• Objective: Write the next part of the biography of Walter Lamb, picking up after its final sentence.

• Text excerpt:
* * * * * * * * *

Walter Lamb (8 January 1825 – 13 November 1906) was an Australian businessman, banker and politician. In 1889 he was appointed to the New South Wales Legislative Council, where he served until 1893. A member of the Lamb banking family, he became a director of the Commercial Banking Company of Sydney in 1860. In 1880, he became chairman of the Colonial Sugar Refining Company.

His father Commander John Lamb was a Commercial Banking Company of Sydney director, as were his brothers Alfred Lamb, Edward Lamb and John de Villiers Lamb. His sister-in-law by John de Villiers Lamb, Henrietta Lamb (née Smith), was the sister of the deputy chairman of the Commercial Banking Company of Sydney, Thomas Smith. He married Margaret Elizabeth Dangar, daughter of Australian politician and explorer Henry Dangar.

Early life 
He was born in London to the Australian banker and politician John Lamb and Emma (née Robinson). His mother Emma Lamb (née Robinson) was the daughter of the deputy chairman of Lloyds Bank. His family migrated to Sydney in 1829, and, after his education, Lamb became a clerk in his father's mercantile firm and became a partner in 1847. At 15 he became a clerk in his father's firm and at 22 a partner in Lamb, Spry & Co.

* * * * * * * * *

• Source data:
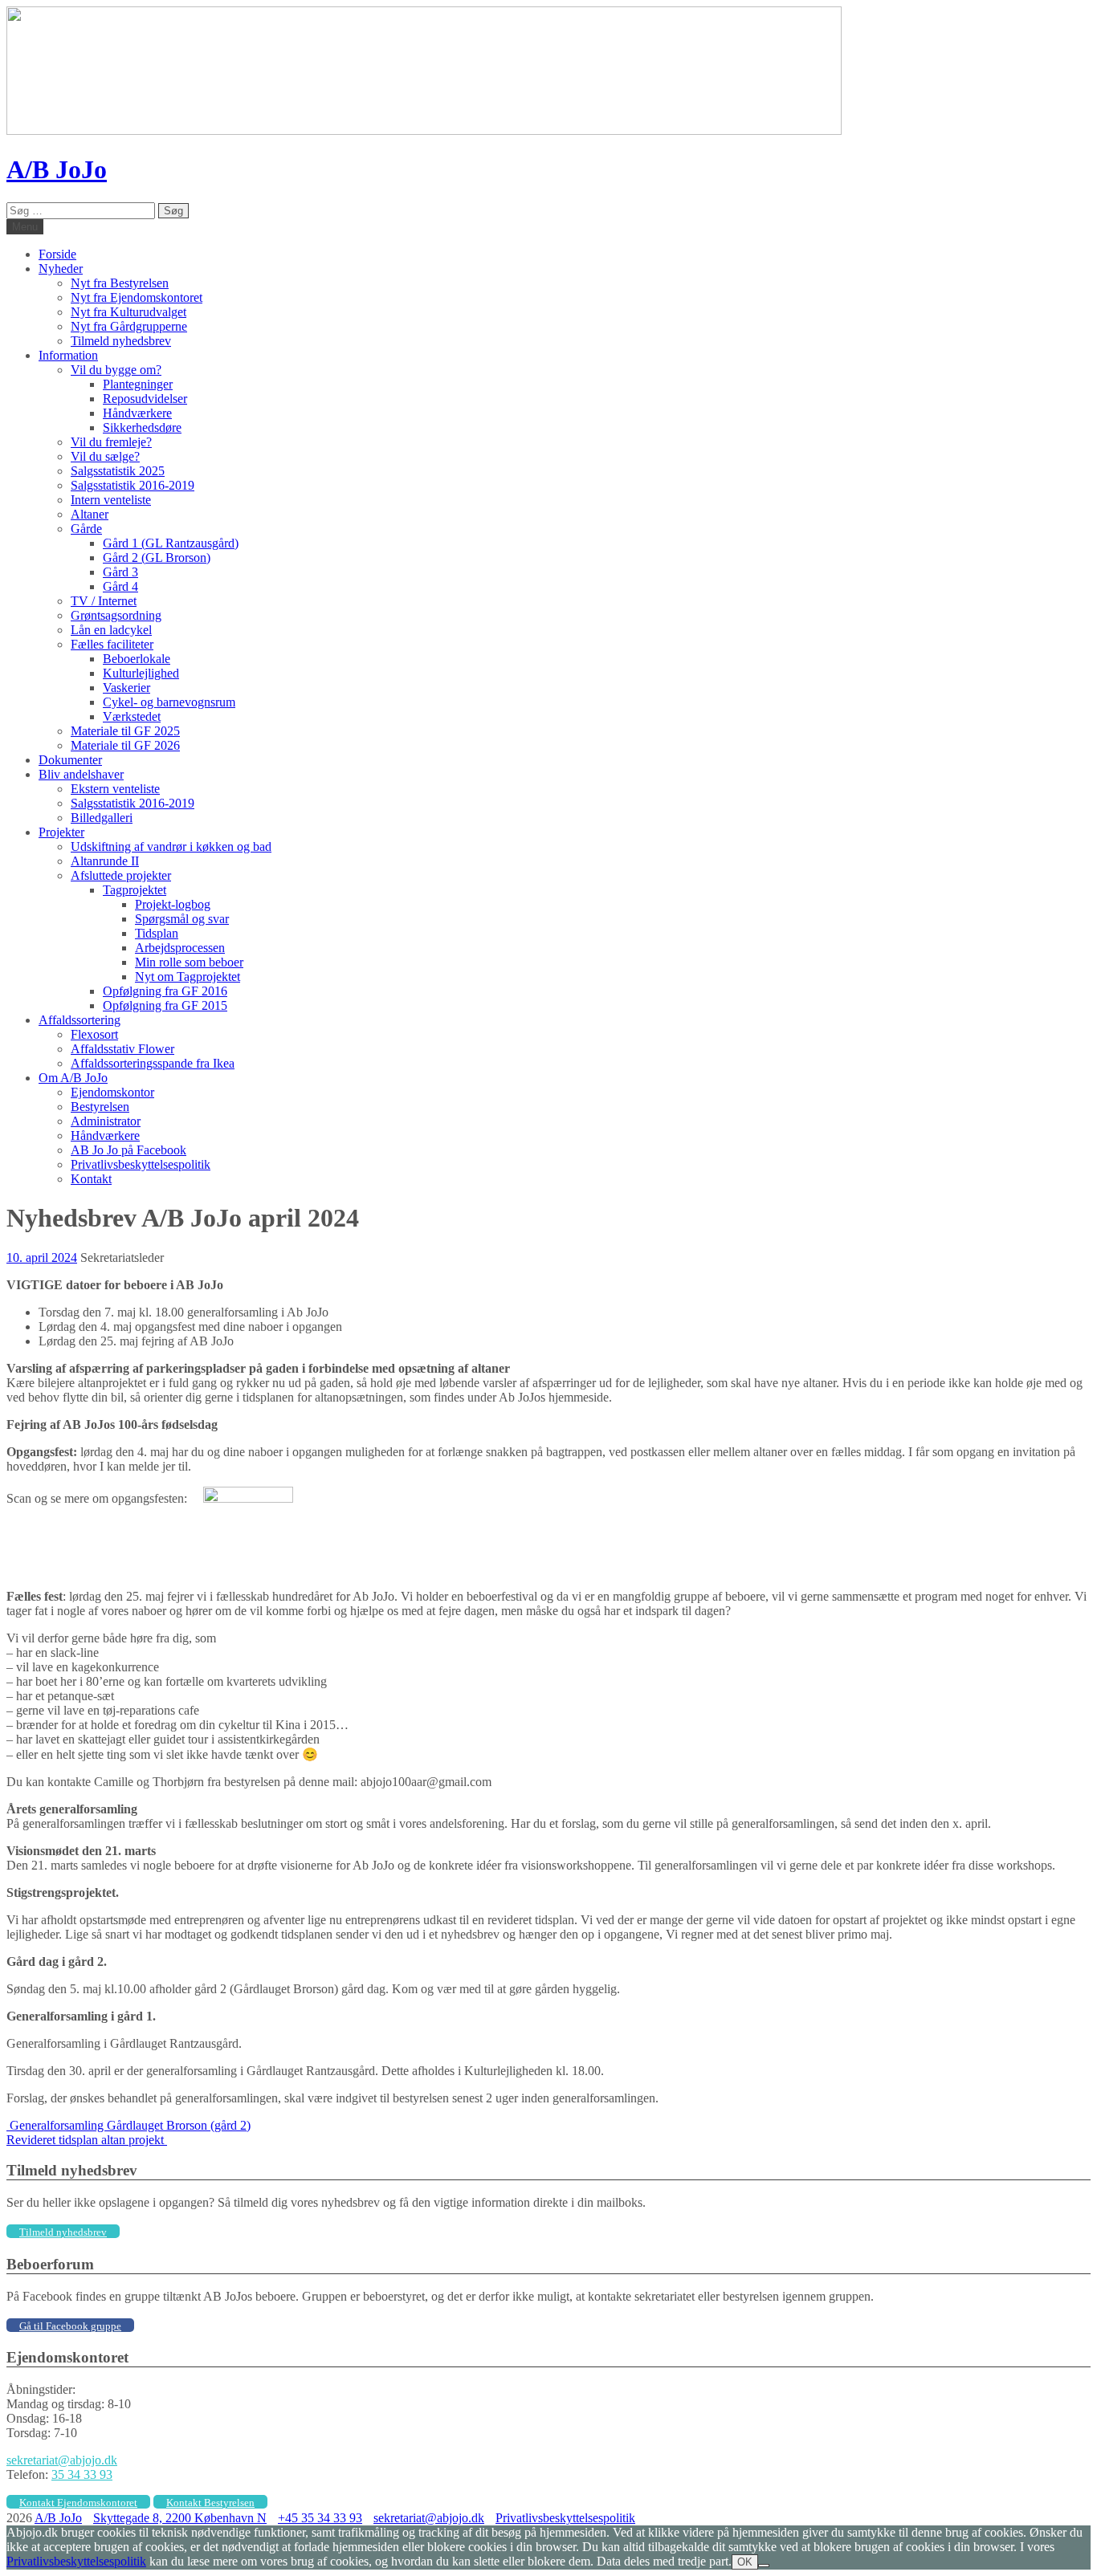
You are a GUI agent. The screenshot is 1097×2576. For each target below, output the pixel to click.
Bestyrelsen (100, 1106)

* * * * * * * * *

• Output of the task:
Career 
On his return from a visit to England in February 1857 he, his brother John and Charles Parbury carried on as Lamb, Parbury & Co. In January 1855 Lamb had become an original shareholder and director of the Colonial Sugar Refining Company and in 1880 chairman. By 1860 he was a director of the Commercial Banking Co. of Sydney, the Australian General Assurance Co. and the Sydney Exchange Co., and had served on the committees of the Sydney Chamber of Commerce and the Union Club. He remained active in the family firm until 1863, when he became a pastoralist with a large orchard and fruit cannery. He was an early director of the Colonial Sugar Refining Company, and was an active member of the Anti-Transportation League. In 1889 he was appointed to the New South Wales Legislative Council, where he served until 1893. Lamb died at Rooty Hill in 1906.

Further details 
Around 1846 he married Jane Cox, with whom he had a daughter. He subsequently married Margaret Elizabeth Dangar, daughter of Australian politician and explorer Henry Dangar, on 11 February 1858, with whom he had a further nine children. His brother John de Villiers Lamb married Henrietta Octavia (née Smith), sister of Thomas Whistler Smith, an Australian politician and banker who became deputy chairman of the Commercial Banking Company of Sydney, and who was in turn the brother-in-law of John Street, founder of the Street dynasty.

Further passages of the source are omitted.